▶ [GOAL OF THE EXERCISE]
Each line of the material that mentions the word "screenshot" is to be copied.

▶ [RECORDS SUPPLIED]
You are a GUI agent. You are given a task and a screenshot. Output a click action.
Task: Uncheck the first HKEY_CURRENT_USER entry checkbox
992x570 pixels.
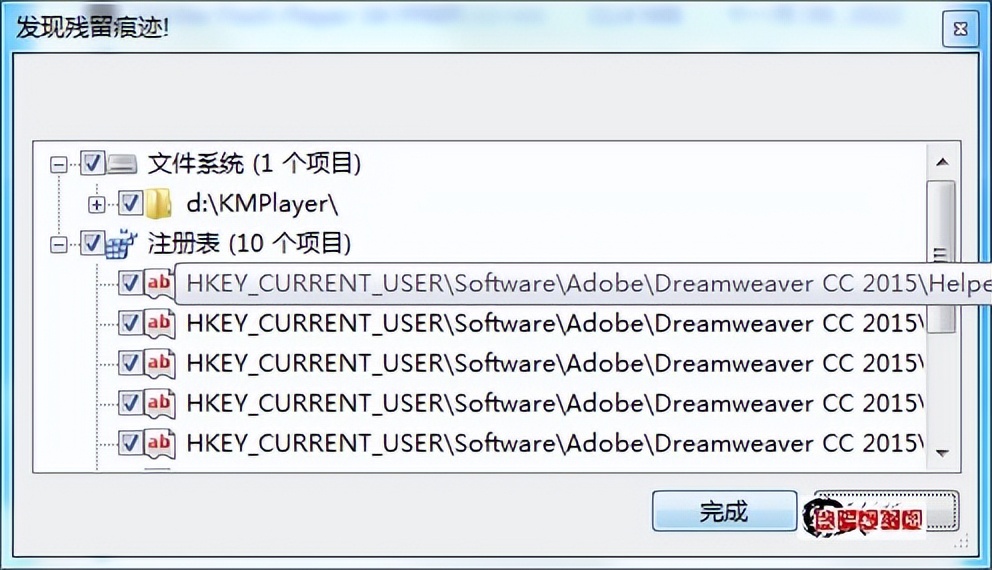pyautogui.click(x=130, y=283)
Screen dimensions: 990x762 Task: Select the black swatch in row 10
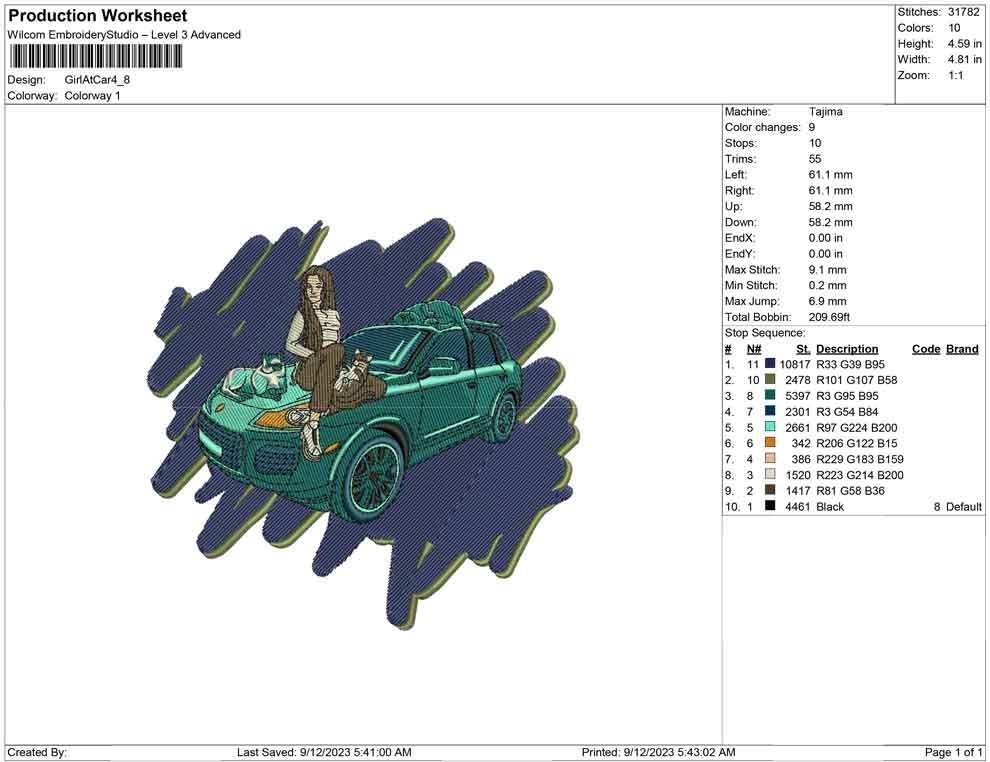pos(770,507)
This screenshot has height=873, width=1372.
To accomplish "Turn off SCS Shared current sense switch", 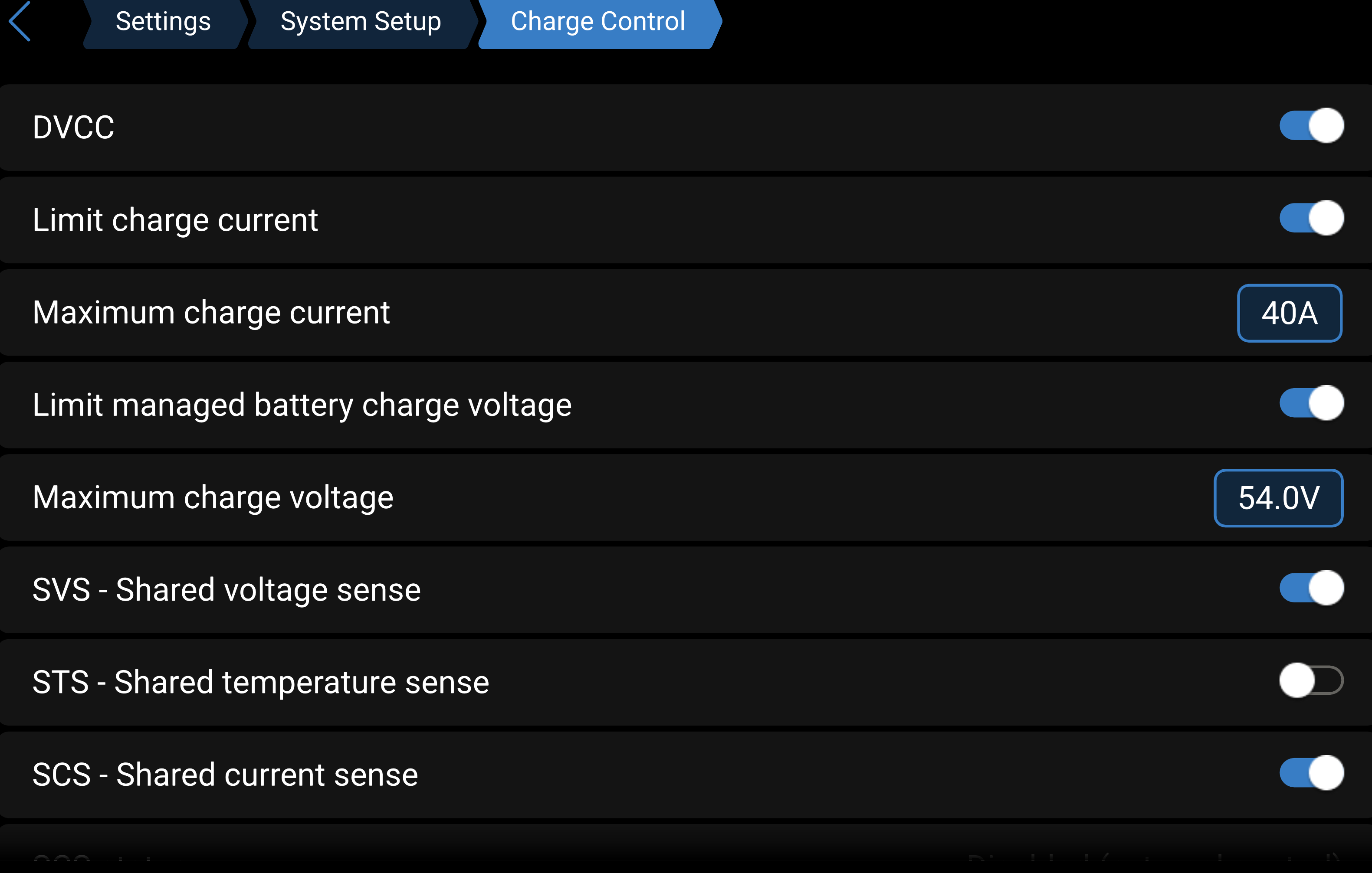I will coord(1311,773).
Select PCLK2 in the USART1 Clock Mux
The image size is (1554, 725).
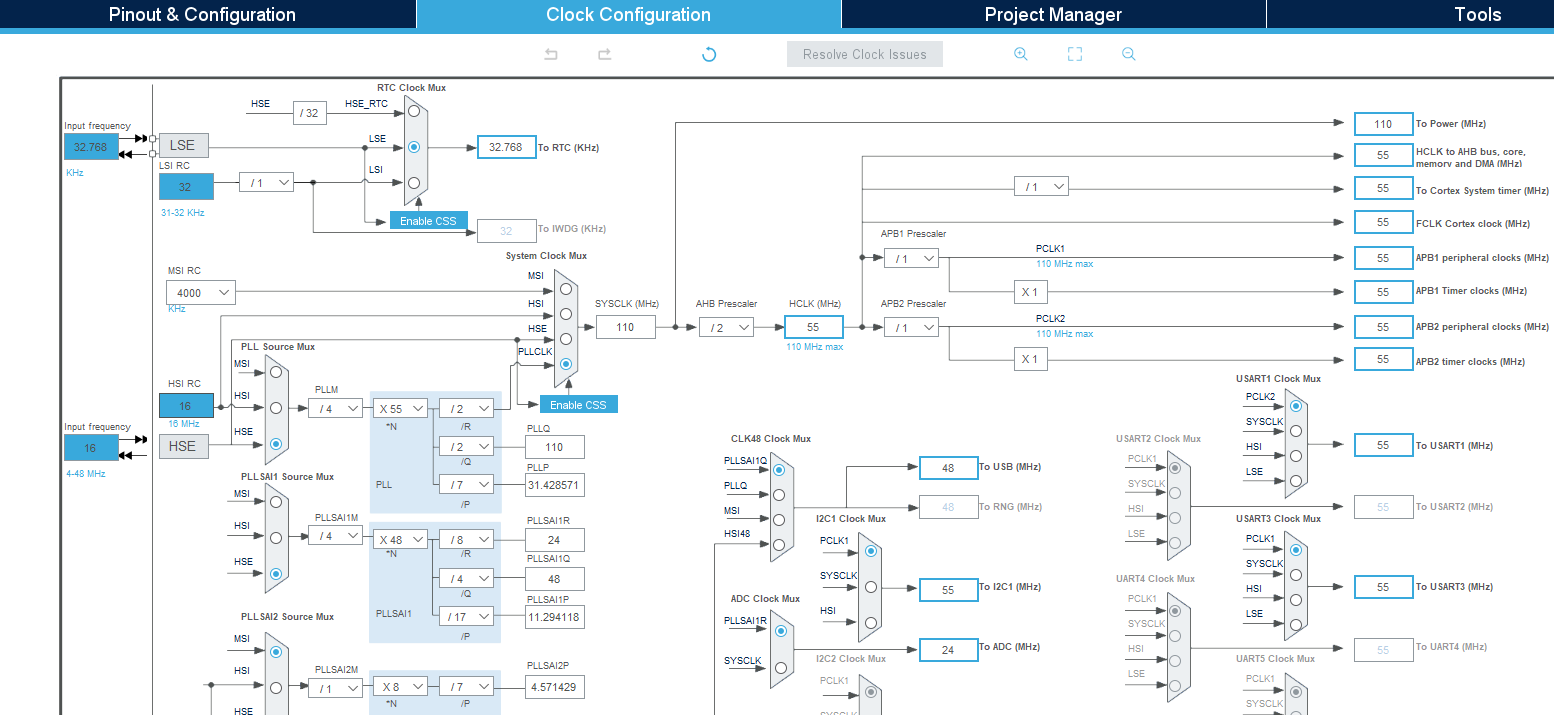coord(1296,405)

==

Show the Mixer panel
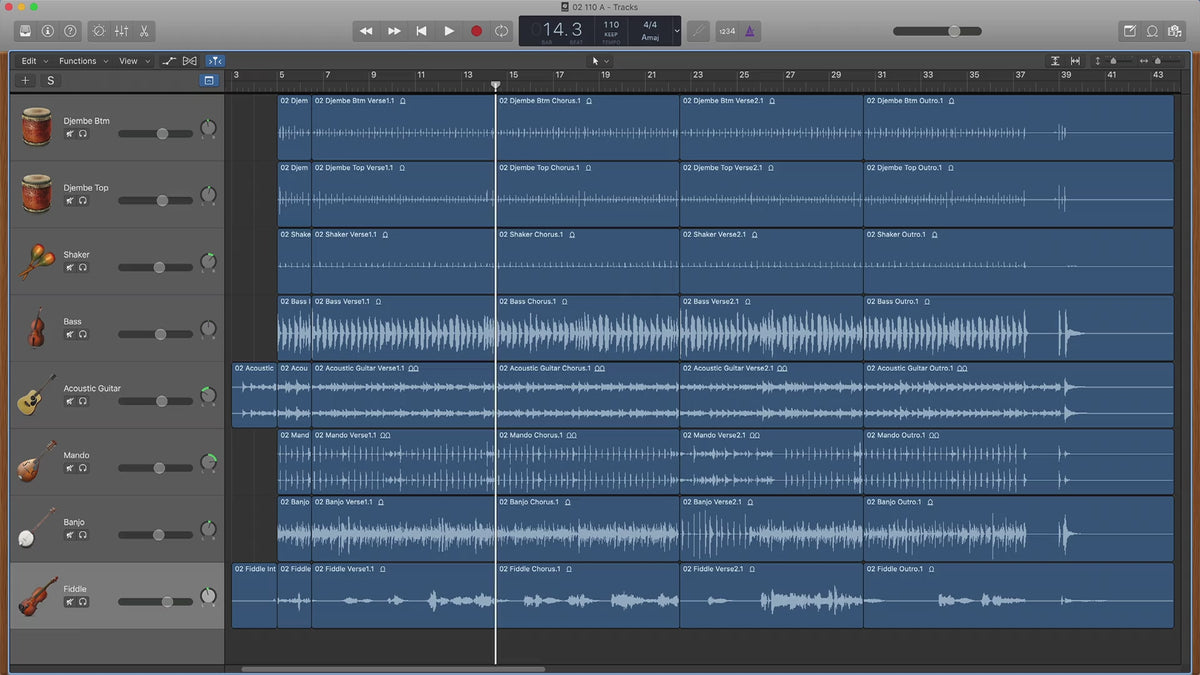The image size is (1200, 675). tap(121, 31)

▶ [RESULT FOR THIS EXERCISE]
You are a GUI agent. You are given a task and a screenshot. Output a click action.
This screenshot has height=873, width=1372.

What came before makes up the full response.